WORK ITEM: Set down, exactly and only, everything from the line containing "This screenshot has width=670, height=400." down to the line containing "Given: Click the コンテナレジストリ" in the data below; the pictures are not part of the copy.

PROVIDED RECORDS:
........
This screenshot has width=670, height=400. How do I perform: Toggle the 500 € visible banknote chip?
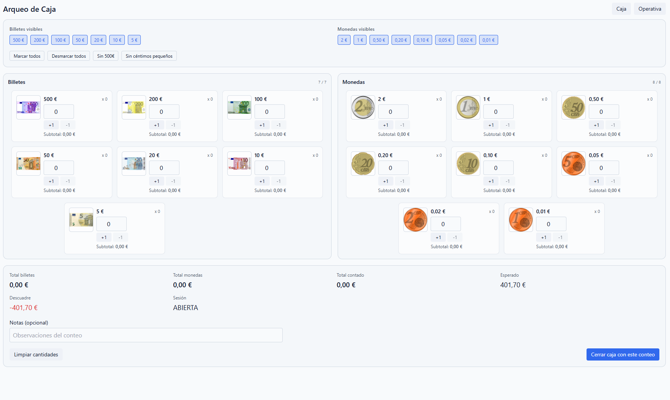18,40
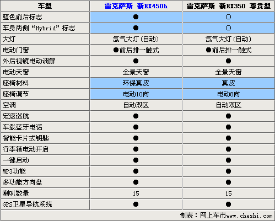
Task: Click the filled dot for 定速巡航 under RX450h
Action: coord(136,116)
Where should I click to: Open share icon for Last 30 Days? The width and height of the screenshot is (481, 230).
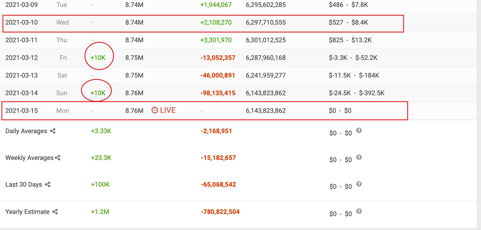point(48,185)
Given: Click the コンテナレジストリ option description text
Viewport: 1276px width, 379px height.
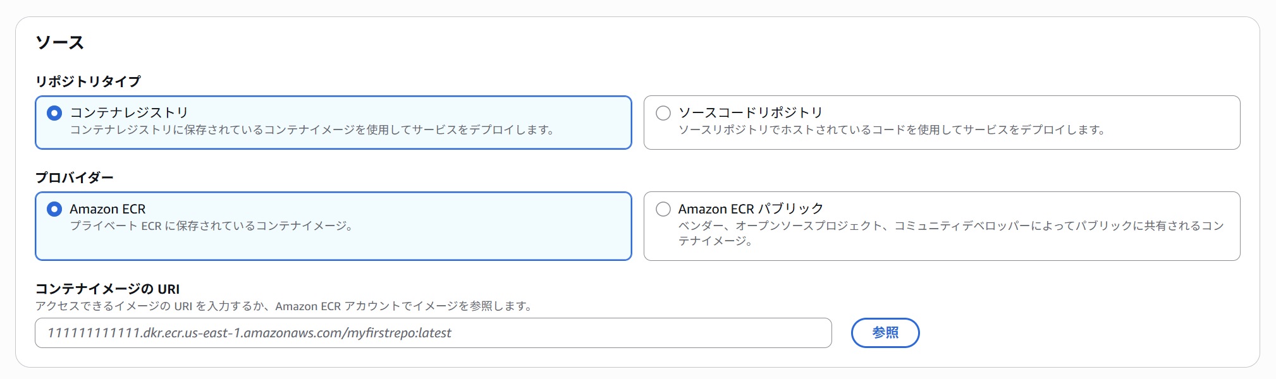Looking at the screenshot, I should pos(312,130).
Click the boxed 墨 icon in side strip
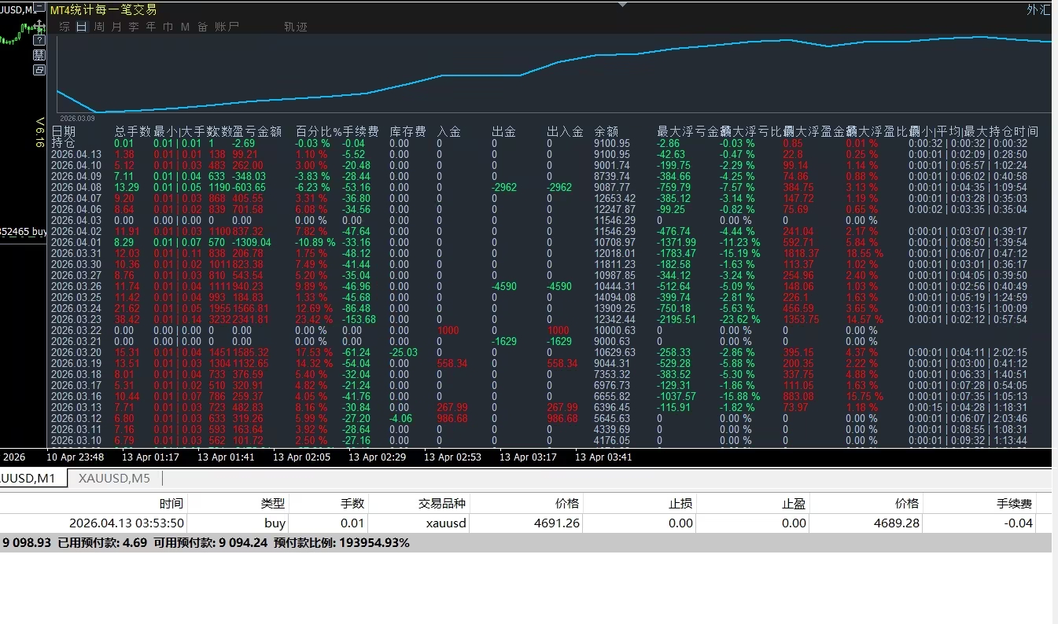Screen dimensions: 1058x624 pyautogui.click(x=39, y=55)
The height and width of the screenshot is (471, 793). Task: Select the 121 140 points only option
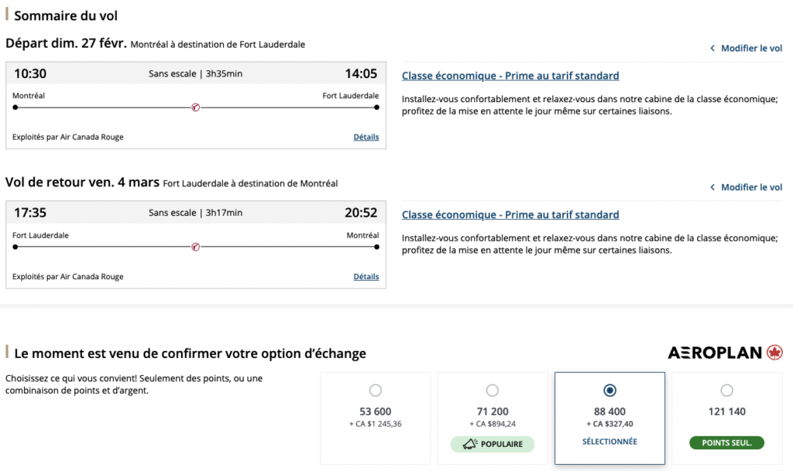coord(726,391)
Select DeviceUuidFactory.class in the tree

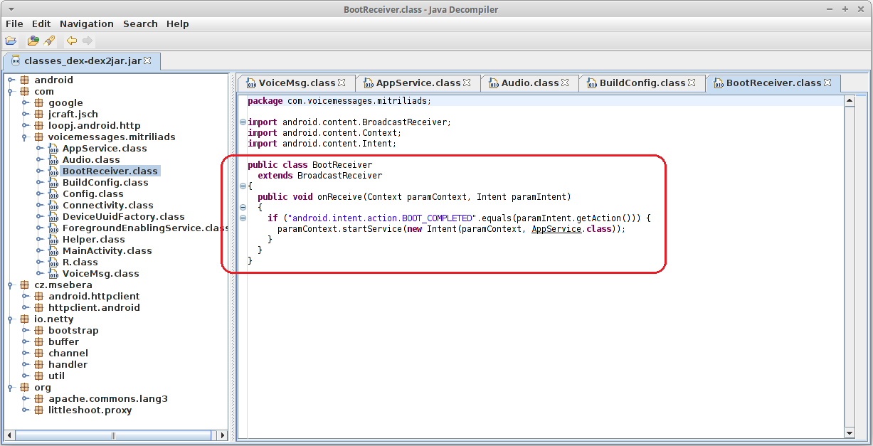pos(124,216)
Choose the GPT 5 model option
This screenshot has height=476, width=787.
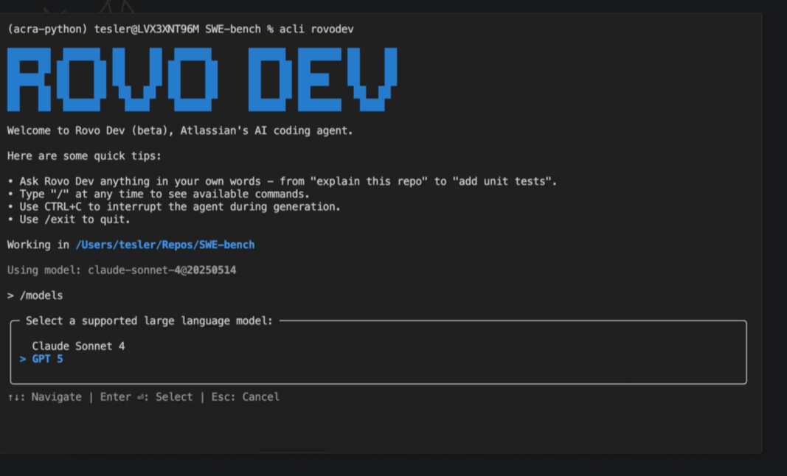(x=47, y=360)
........
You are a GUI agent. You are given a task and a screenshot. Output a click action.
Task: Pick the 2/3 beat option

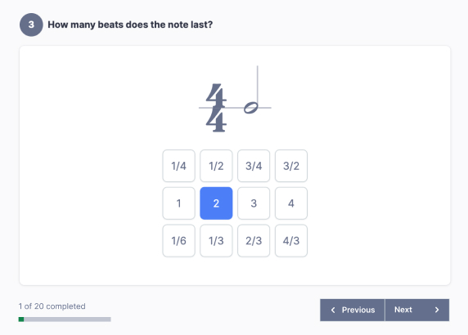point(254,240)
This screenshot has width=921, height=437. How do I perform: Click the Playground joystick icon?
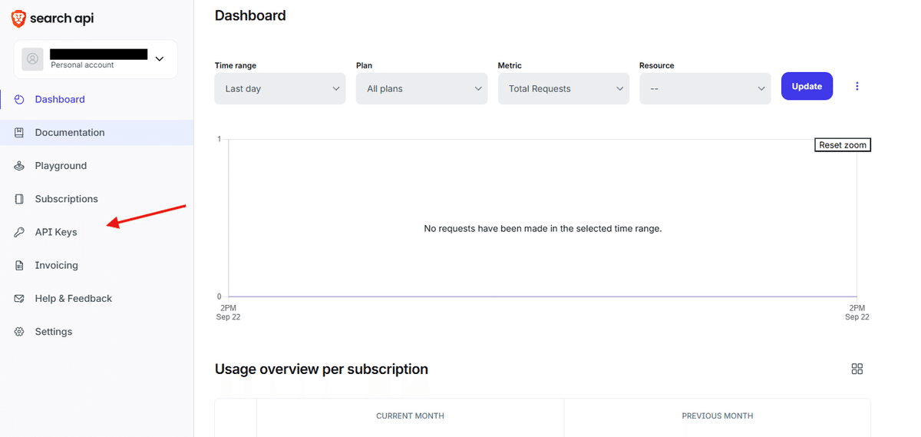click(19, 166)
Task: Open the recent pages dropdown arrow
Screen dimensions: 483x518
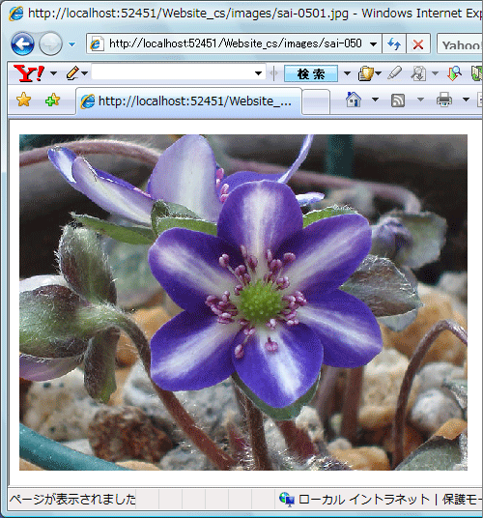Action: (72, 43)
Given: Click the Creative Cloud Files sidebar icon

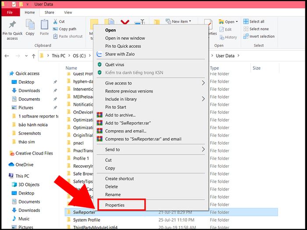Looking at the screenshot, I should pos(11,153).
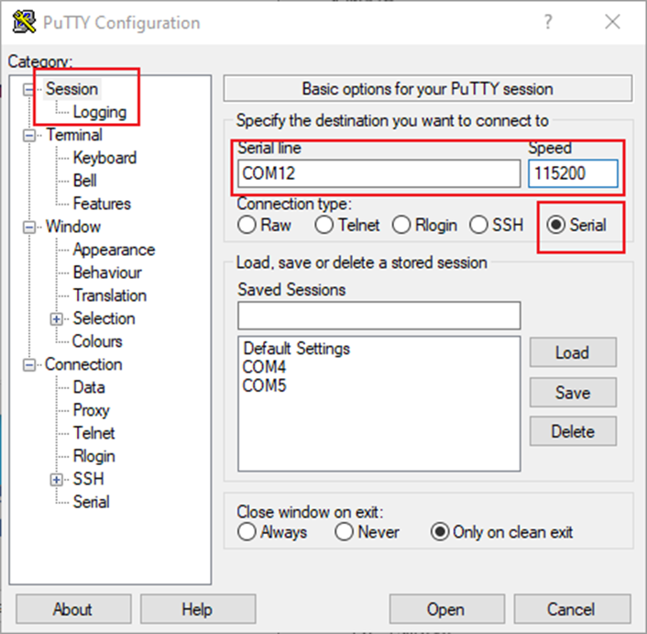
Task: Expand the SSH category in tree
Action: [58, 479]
........
FINISHED EXERCISE:
This screenshot has width=670, height=400. How do I perform: Toggle the 500 € visible banknote chip?
18,40
Task: Click the filled dot for 定速巡航 under RX450h
Action: coord(136,116)
Where should I click to: Open share icon for Last 30 Days? The width and height of the screenshot is (481, 230).
point(48,185)
Given: Click the コンテナレジストリ option description text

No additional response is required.